Instructions for the task » Would you please copy every line from the records that contains the word "needforslots"?

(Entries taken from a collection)
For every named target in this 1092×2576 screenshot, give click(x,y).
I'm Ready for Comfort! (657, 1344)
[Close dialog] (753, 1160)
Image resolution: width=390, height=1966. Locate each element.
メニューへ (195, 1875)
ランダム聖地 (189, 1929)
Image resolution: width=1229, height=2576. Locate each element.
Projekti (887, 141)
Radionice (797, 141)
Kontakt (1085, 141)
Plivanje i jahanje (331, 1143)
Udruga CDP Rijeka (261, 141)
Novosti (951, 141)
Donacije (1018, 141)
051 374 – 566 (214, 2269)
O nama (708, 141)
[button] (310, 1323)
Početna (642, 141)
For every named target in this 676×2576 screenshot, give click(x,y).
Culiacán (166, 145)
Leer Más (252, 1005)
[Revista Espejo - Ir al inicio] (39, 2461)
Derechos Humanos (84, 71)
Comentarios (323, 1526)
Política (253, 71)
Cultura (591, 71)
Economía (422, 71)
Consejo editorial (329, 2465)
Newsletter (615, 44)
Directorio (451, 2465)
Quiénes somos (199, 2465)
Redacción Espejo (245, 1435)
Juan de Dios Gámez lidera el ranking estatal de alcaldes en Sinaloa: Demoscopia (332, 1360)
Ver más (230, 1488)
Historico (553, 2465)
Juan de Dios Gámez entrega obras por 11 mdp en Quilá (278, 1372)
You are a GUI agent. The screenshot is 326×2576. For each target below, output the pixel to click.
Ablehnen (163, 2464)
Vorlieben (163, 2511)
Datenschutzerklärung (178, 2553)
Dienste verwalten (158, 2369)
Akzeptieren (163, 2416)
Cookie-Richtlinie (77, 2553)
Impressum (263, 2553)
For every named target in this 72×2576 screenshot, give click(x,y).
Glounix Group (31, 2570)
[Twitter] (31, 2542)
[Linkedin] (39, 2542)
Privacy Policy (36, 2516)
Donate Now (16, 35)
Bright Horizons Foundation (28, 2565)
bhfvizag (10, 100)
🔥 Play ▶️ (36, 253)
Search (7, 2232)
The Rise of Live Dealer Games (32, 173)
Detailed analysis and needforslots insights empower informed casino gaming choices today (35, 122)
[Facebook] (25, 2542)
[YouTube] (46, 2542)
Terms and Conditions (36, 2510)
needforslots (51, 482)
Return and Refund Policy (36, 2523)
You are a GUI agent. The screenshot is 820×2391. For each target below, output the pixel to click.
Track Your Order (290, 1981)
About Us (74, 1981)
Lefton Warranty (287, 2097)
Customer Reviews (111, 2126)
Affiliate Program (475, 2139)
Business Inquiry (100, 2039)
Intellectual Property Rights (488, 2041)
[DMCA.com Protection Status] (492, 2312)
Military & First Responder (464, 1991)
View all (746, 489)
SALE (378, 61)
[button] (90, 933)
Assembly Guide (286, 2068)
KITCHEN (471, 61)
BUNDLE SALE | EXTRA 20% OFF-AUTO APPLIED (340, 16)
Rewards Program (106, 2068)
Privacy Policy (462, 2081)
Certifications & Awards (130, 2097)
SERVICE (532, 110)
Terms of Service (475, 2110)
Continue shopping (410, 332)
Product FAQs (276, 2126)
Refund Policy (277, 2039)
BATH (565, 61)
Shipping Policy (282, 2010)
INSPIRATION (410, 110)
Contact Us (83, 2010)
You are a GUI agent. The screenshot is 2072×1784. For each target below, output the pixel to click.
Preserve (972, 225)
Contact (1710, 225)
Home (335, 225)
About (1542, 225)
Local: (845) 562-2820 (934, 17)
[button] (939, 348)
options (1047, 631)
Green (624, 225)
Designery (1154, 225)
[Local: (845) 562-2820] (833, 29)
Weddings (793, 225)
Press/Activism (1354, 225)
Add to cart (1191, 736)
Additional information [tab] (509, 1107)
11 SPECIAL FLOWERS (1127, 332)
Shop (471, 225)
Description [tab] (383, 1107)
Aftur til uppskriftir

Result for this exercise »
Detailed analysis and needforslots insights empower informed casino gaming choices today (35, 122)
needforslots (51, 482)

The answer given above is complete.